Les conséquences pour les petits commerces sont dramatiques : les pertes sont évaluées à près de 2% du chiffre d’affaires, ce qui représente souvent une large partie de la trésorerie des commerçants. Ils n’ont pas la même résilience ou facilité à rebondir que les hypermarchés, puisque de leur chiffre d’affaires dépend souvent leur salaire à la fin du mois, voire leur survie.
Nombreux sont les commerçants qui ont donc recours à l’installation de caméras de vidéoprotection pour lutter contre ce phénomène. L’installation de caméras dans un lieu ouvert au public est encadrée par la loi n° 95‑115 du 4 février 1995 dite «Pasqua». Cette législation relative à la vie privée oblige les lieux au public à informer les usagers de l’utilisation d’un tel système.

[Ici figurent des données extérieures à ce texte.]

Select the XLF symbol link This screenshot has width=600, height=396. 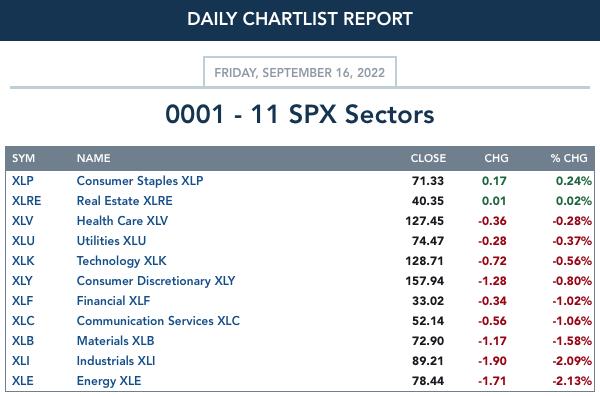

Le recours à la vidéosurveillance est souvent employé par les commerçants d’abord pour son effet dissuasif. Mais les choses se compliquent lorsqu’il s’agit d’exploiter réellement les images de ces caméras.

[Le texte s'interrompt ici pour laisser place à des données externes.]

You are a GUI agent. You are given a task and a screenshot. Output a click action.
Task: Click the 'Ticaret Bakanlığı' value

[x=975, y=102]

En effet, ces images ne peuvent être utilisées ou diffusées sous peine de sanctions, en vertu du droit à l’image. Le seul moyen d’utiliser ces images est de les conserver comme preuve pour identifier les auteurs de vols ou d’agressions lors d’un procès au tribunal après avoir porté plainte. De nombreux commerçants se sentent découragés par cette procédure longue et complexe, dont les résultats incertains sont peu motivants et qui les protègent peu de la récidive des voleurs.
Un an d’emprisonnement et 45.000 euros d’amende
Dans l’état actuel du droit, l’article L226‑1 du code pénal dispose que «est puni d’un an d’emprisonnement et de 45.000 euros d’amende le fait, au moyen d’un procédé quelconque, volontairement de porter atteinte à l’intimité de la vie privée d’autrui, en fixant, enregistrant ou transmettant, sans le consentement de celle‑ci, l’image d’une personne se trouvant dans un lieu privé».
Cet article du code pénal exprime une volonté de protection de l’image de chacun, afin que des contenus ne se retrouvent pas en ligne sans le consentement de la personne visée. Mais dans sa rédaction, cet article du code pénal peut porter à interprétation, et avoir des effets contre‑productifs, puisqu’il protège, dans le cas du vol à l’étalage, les auteurs du délit.
Le ministère de la justice a créé en juillet 2023 un nouveau dispositif pour lutter contre ces vols à l’étalage. Il s’agit d’une amende forfaitaire délictuelle que devront payer les auteurs de vol à l’étalage pris en flagrant délit, s’ils veulent éviter les poursuites judiciaires. Insuffisant pour de nombreux commerçants qui réclament le droit d'afficher les auteurs des vols sur les réseaux sociaux.